For the past two weeks, I was reflecting on how I can improve my offerings to you. How do I improve my offering to me by using every bit of what I am imagining? This two week reflection, I recognized that I wanted to combine my skillsets, singer songwriter and scripwriter, so I decided to write a musical. And boyohboy, I took about five days and I wrote the script with the songs. At some point, my head started hurting me. The first song idea that aligned itself with some of the experiences I went through being dark skinned and trans, is what I went with. All of my experiences, I sang my way through them. I knew it would be a wholehearted idea to venture into. Without hesitation, I recognized I had to see it through. I wrote for five days straight.
The first day I wrote ten pages and then my work schedule increased, so the energy I had to contribute to my initial goal, to write ten pages a day, could not be accomplished. However, I recognized that twenty strong pages of a musical along with 3 minute songs in between might do the job. There are ten songs. This is the first draft, so there will be more drafts.

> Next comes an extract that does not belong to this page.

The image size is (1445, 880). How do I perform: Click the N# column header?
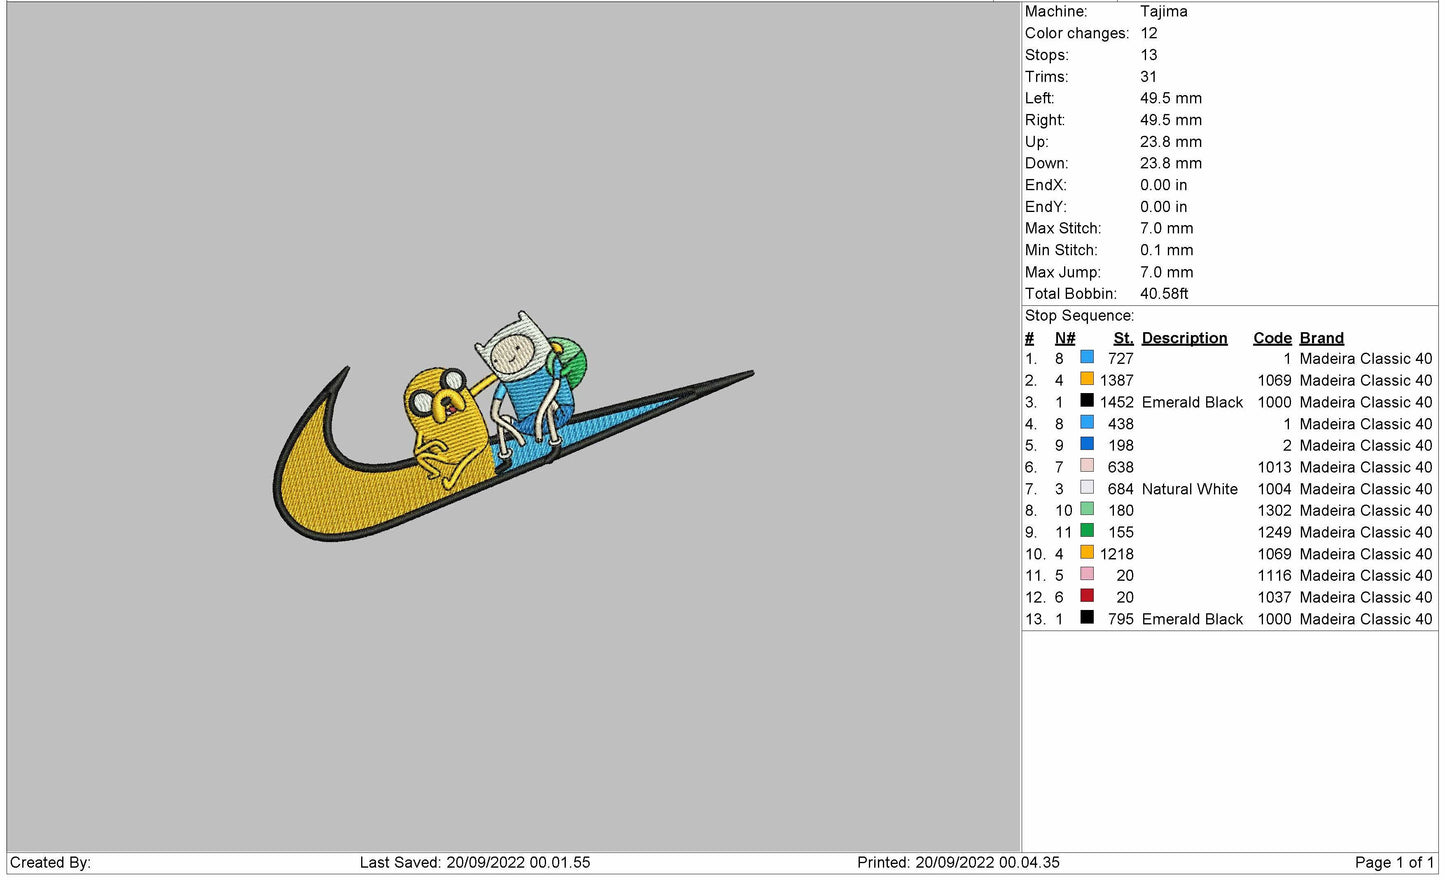[1065, 338]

You might be wondering, if I have anyone that reads these blogs, what is the name of the musical. The name of the musical is Wayward Zee, like WZ. I've been wanting to rename myself WaywardZee as a singer songwriter, but I don't move until I here go from my spirit, mind and body when it comes to what I create. Why Wayward Zee? How I approach the world is very direct, honest and authentic, no matter what it causes me. In this day in time, this personality type if not around people who are also led by the need to uphold a moral construct, can be seen as wayward.

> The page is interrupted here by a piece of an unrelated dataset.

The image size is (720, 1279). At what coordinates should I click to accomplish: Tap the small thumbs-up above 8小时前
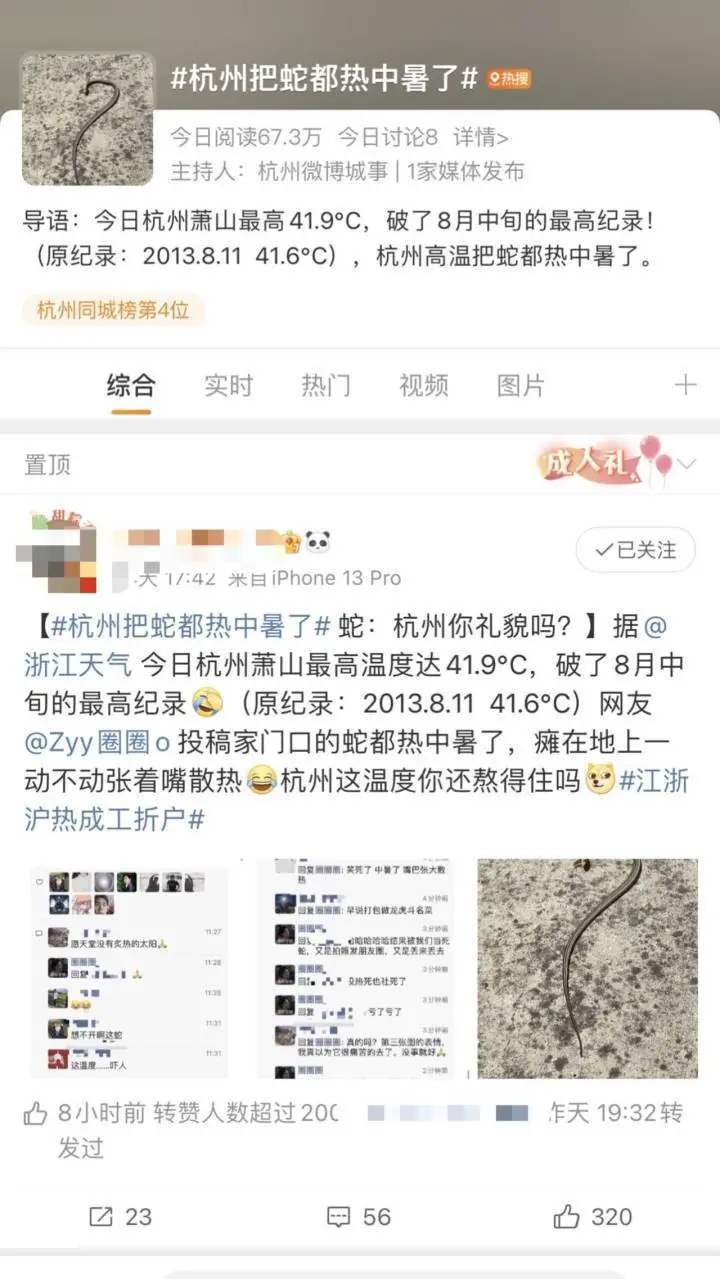(x=35, y=1112)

I would be remiss if I do not mention Amanda. Who is Amanda? Everytime I meet a lover, a new friend, an animal, a family member that inspires me, my life's potential is heightened. My musical talent grows, the universe calls for my potential to manifest something new and refreshing. This is what Amanda represents to me. They are a breath of fresh air. They are giving me the support I need to stay clear headed. The love I need to forget the trauma, the rejection, the unacceptance and the hardships caused by inconsistent employment. Thank you Amanda for being there for me. My love for you is undeniable. Let's take this love walk unapologetically.

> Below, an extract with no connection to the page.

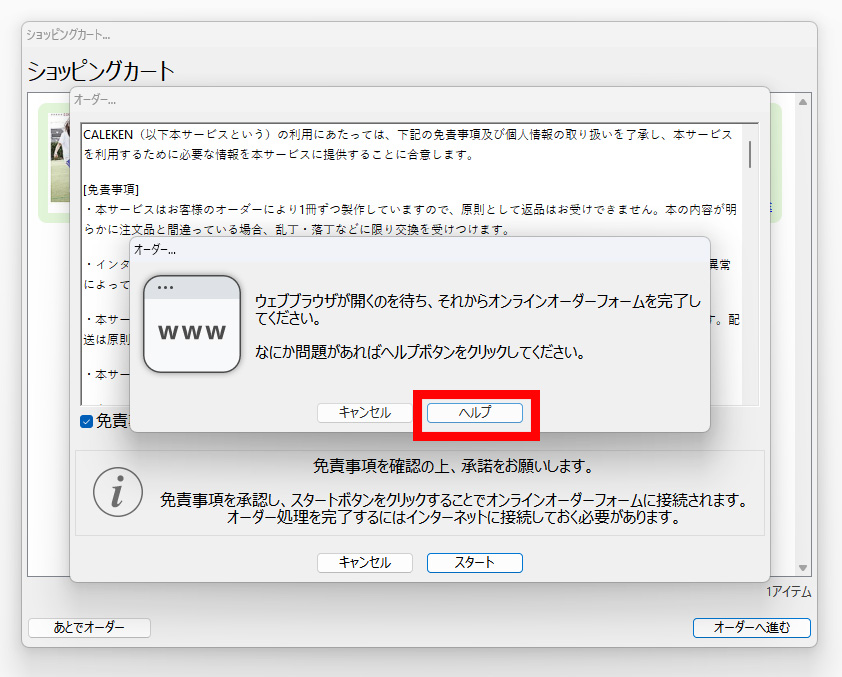842x677 pixels.
Task: Click the cart list scroll-down arrow
Action: point(802,568)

I'll be updating my website to better reflect what I believe Wazik means. Wach Muzik, the english translation is Watch Music. I didn't see where this name was taking me before. I thought, I wanted a space to show my videos and share my music. After reading an amazing book, I realized how I could bring these talents together.
Of course you're interested in my life, you are here. That's not me being boastful. I'm being aware that I am loved by God, by you, by the animals, by the stars and by family and friends. Thank you for loving me.